DeFi Protocol Rook’s CEO Saying in Recent Governance Call

Decentralized Finance (DeFi) protocol, Rook, has collected little attention as its Chief Executive Officer (CEO) shared his thoughts. During a community governance call, the pseudonymous CEO of Rook, Hazard, said, “the will of the order flow providers binds us.” After this, it looks like Rook is gathering more attention for its multimillion-dollar crypto treasury. Thus taking it quite far away from its real business of building tools for the Ethereum blockchain, CoinDesk reported.

DeFi protocols are simply codes, procedures, and rules that generally govern the systems utilized in DeFi. Using DeFi protocols, participants in the ecosystem can take the benefits to trade, lend, and stake tokens.

The Statement of DeFi Protocol’s CEO

On March 23, Thursday, the response from Rook’s CEO sparked dissent from some of its token holders.
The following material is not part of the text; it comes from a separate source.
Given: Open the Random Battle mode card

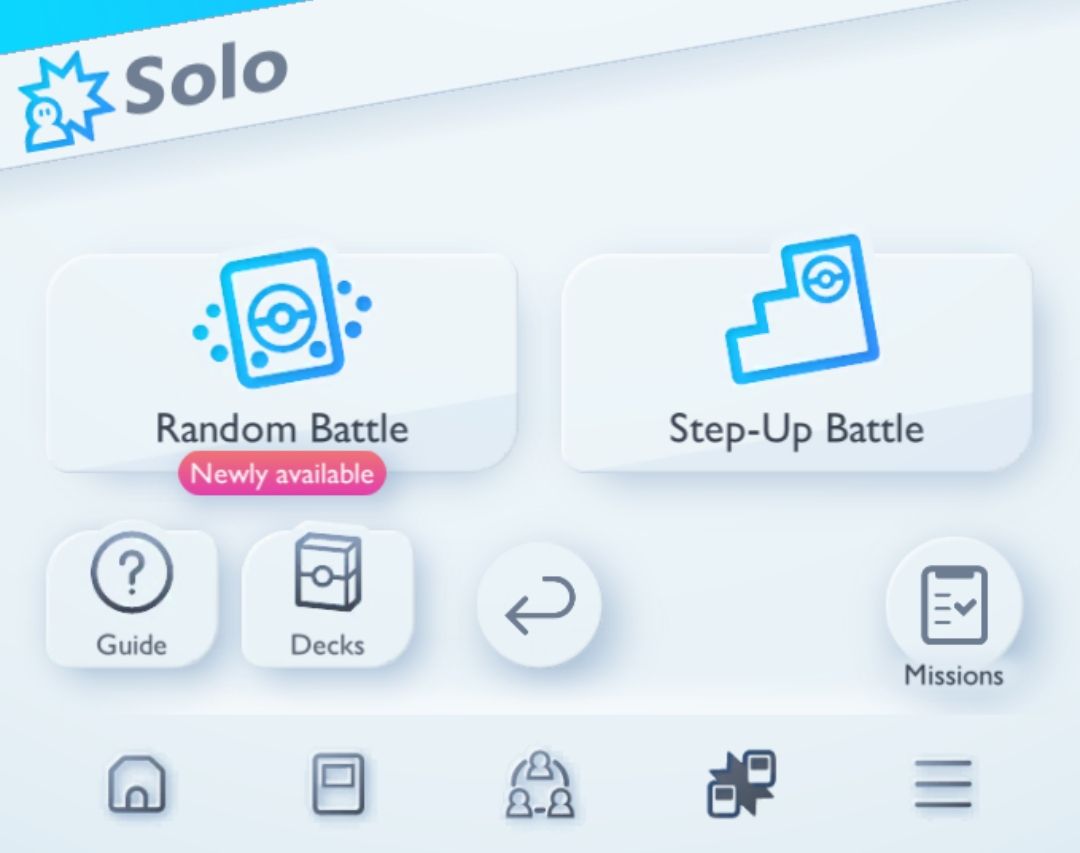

During the governance call on Rook’s Discord server, its pseudonymous CEO Hazard drove on perceptions that management has failed to fulfill. While the recent silence on project progress and lack of a roadmap is a function of ROOK’s clientele and their “conservative” lawyers’ preference for staying quiet, he said.

Hazard shared his statement for Rook users for capturing transaction value or Maximal Extractable Value (MEV) on Ethereum. He said “We’re bound by the will of the order flow providers. They’re the customer, and the customer is always right.”
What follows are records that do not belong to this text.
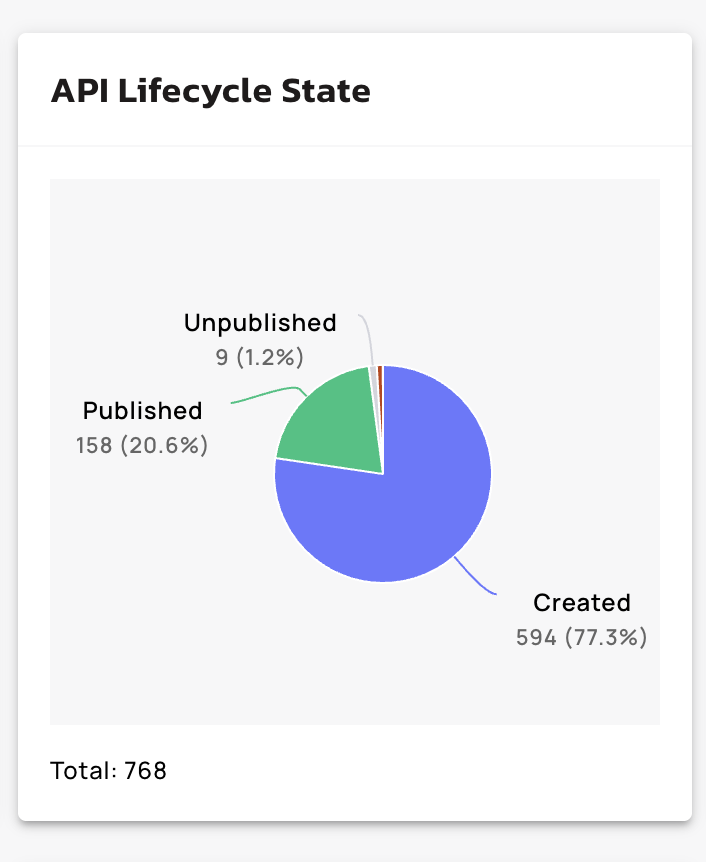Image resolution: width=706 pixels, height=862 pixels.
Task: Select the 9 (1.2%) value text
Action: [259, 357]
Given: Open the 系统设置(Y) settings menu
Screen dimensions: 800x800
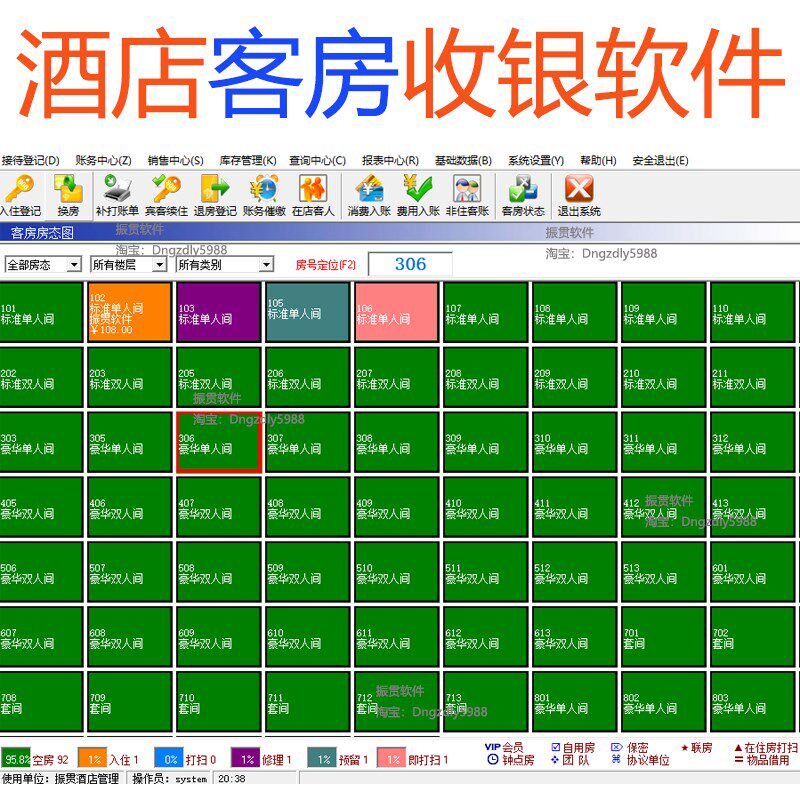Looking at the screenshot, I should coord(534,160).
The response came as some in the Rook Decentralized Autonomous Organization (DAO) chafe at what they see to be a stagnating project no longer working in the best interest of its community. However, a recent proposal calls for the DAO to dissolve and split Rook’s treasury between holders of the Rook (ROOK) token.

During the governance call, Hazard “downplayed the importance of the token and cautioned speculators not to think it will perform based on the output of ROOK.” Notably, the ROOK token gave voting power to its holders in decisions placed before the DAO.
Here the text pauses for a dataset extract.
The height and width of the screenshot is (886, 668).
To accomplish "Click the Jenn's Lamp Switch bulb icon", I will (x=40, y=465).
Hazard said on the call, “It’s difficult to have public governance with private information. Perhaps it’s the case that it has swung too far toward private information, and maybe we need to swing back a bit.”

Meanwhile, Jason Windawi, who hosted the governance call, did not make any immediate response.

Furthermore, a pseudonymous self-described trading fund, Wismerhill, also wrote in a Twitter thread on March 22 that states “In a recent proposal, ROOK’s management team recently tried to cut the governance token holders from the governance process and steal $37M from the $47M DAO treasury.”

Wismerhill also noted, “ROOK governance controls a DAO-owned treasury of ~$44M, the project is valuing the project below $10M.”